* WHAT THIS TASK INVOLVES *
Give back the lines below exactly, but do not include any pictures.

▼

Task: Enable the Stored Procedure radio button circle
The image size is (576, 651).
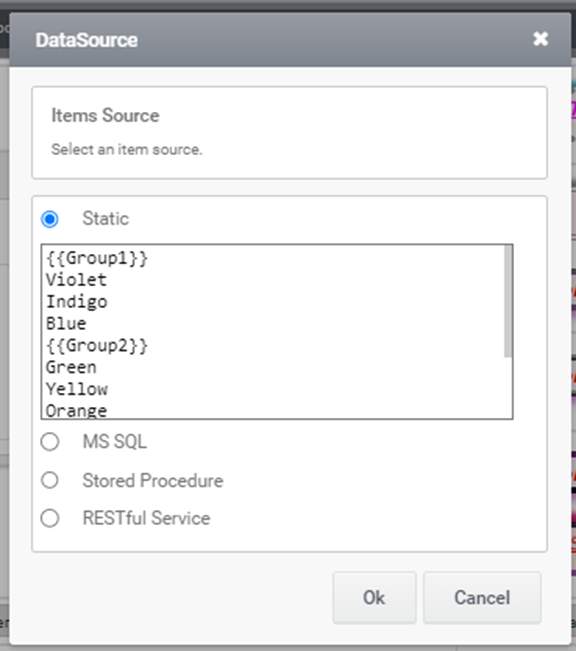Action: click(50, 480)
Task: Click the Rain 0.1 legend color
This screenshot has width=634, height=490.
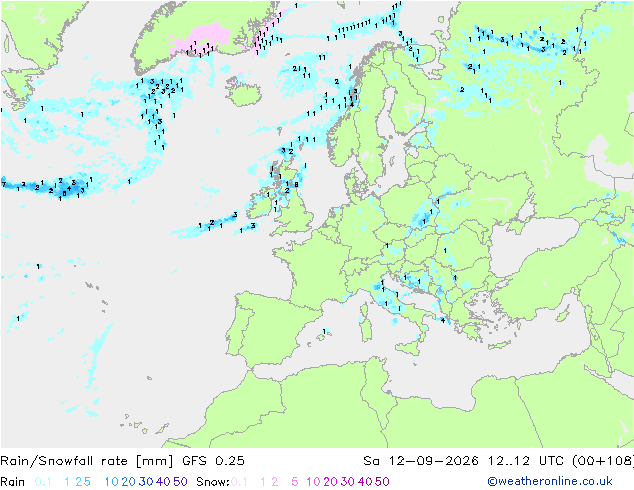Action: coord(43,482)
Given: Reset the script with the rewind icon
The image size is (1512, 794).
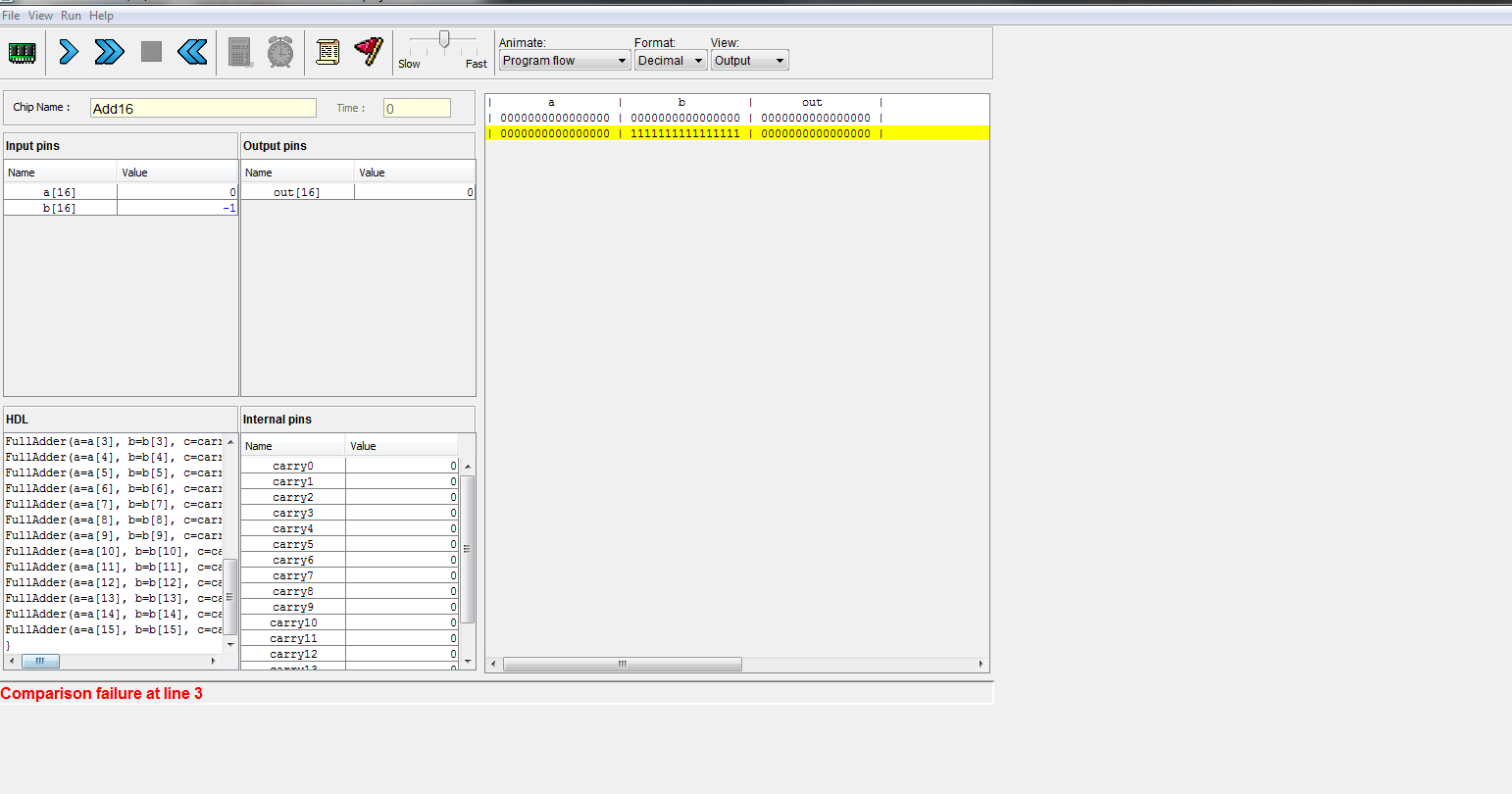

▲

* ANSWER TO THIS EXERCISE *
Task: Enable the Stored Procedure radio button circle
The image size is (576, 651).
Action: click(50, 480)
Task: Click the Rain 0.1 legend color
This screenshot has width=634, height=490.
Action: coord(43,482)
Given: Reset the script with the rewind icon
The image size is (1512, 794).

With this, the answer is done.